RESULTS: Approximately 1426 lncRNAs (965 up-regulated and 461 down-regulated) and 1715 mRNAs (896 up-regulated and 819 down-regulated) were aberrantly expressed in HCM patients with fold change > 2.0. GO analysis indicated that these lncRNAs-coexpressed mRNAs were targeted to translational process. Pathway analysis indicated that lncRNAs-coexpressed mRNAs were mostly enriched in ribosome and oxidative phosphorylation.
CONCLUSION: LncRNAs are involved in the pathogenesis of HCM through the modulation of multiple pathogenetic pathways.

Background

Hypertrophic cardiomyopathy (HCM) represents the most common inherited cardiac disease with an estimated prevalence of 0.2 % in the general population [1, 2]. Classically, HCM is morphologically characterized by varying degrees of myocardial hypertrophy, myocyte disarray and interstitial fibrosis [3, 4]. It is also a leading cause of sudden cardiac death in young people, including athletes [5]. Approximately 25 % of individuals with HCM demonstrate left ventricular outflow tract (LVOT) obstruction [6]. It has been accepted that HCM is caused predominately by genetic variants. To date, around 1400 mutations have been identified as being responsible for HCM pathology and more than 60 % of genetic variants occurred in 9 sarcomeric genes, including MYH7, MYL2 and MYBPC3 [7-10]. However, the molecular mechanisms that underlie the pathogenesis of HCM remain largely unknown.

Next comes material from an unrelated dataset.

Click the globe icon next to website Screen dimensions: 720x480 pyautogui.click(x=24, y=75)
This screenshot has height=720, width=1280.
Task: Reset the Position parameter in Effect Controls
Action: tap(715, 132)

Long non-coding RNAs (lncRNAs) are defined as the transcripts of more than 200 nucleotides that structurally resemble mRNAs but do not encode proteins [11]. The Encyclopedia of DNA Elements (ENCODE) project has reported that >90 % of the genome can be transcribed and the non-coding transcripts account for approximately 98 % [12]. Normally, lncRNAs are involved in a variety of biological processes, such as cell-cycle control, differentiation, apoptosis, chromatin remodeling as well as epigenetic regulation [13, 14]. Dysregulation of lncRNAs has been reported in numerous human diseases, including cancer [15] and neurological diseases [16]. However, dysregulation of lncRNAs in patients with HCM has never been reported. In the present study, we hypothesized that lncRNAs were dysregulated in hypertrophied myocardial tissues.

In order to reveal the potential roles of lncRNAs in the pathogenesis of HCM, we performed microarray analysis to identify dysregulated lncRNAs and mRNAs in HCM patients, compared to control subjects.

Methods

Ethical statement

All subjects provided written informed consent prior to participation and all procedures in the present study were approved by the Ethics Committee of the second people’s hospital of Sichuan.

Tissues from patients with HCM and healthy individuals

Hypertrophied myocardial tissues used in this study were obtained from 7 HCM patients (4 males and 3 females) with severe symptoms (New York Heart Association functional classes III or IV) who underwent septal myectomy at outpatient department of Chengdu first people’s hospital (from May 2013 to December 2013). All patients were diagnosed by two experienced clinicians, based on two-dimensional echocardiography demonstrating an unexplained left ventricular hypertrophy (diastolic interventricular septal thickness ≥ 15 mm and the ratio of septal to posterior wall thickness ≥1.3) in the absence of another cardiac or systemic disease capable of producing a similar magnitude of hypertrophy. Besides, 5 normal myocardial tissues, excised from 5 healthy individuals (3 males and 2 females) at autopsy who voluntarily donated their body for research to the Center of Forensic Medicine in West China, were used as a control group. It is worth noting that we didn’t perform genetic scanning of 1400 known candidate genes in patients.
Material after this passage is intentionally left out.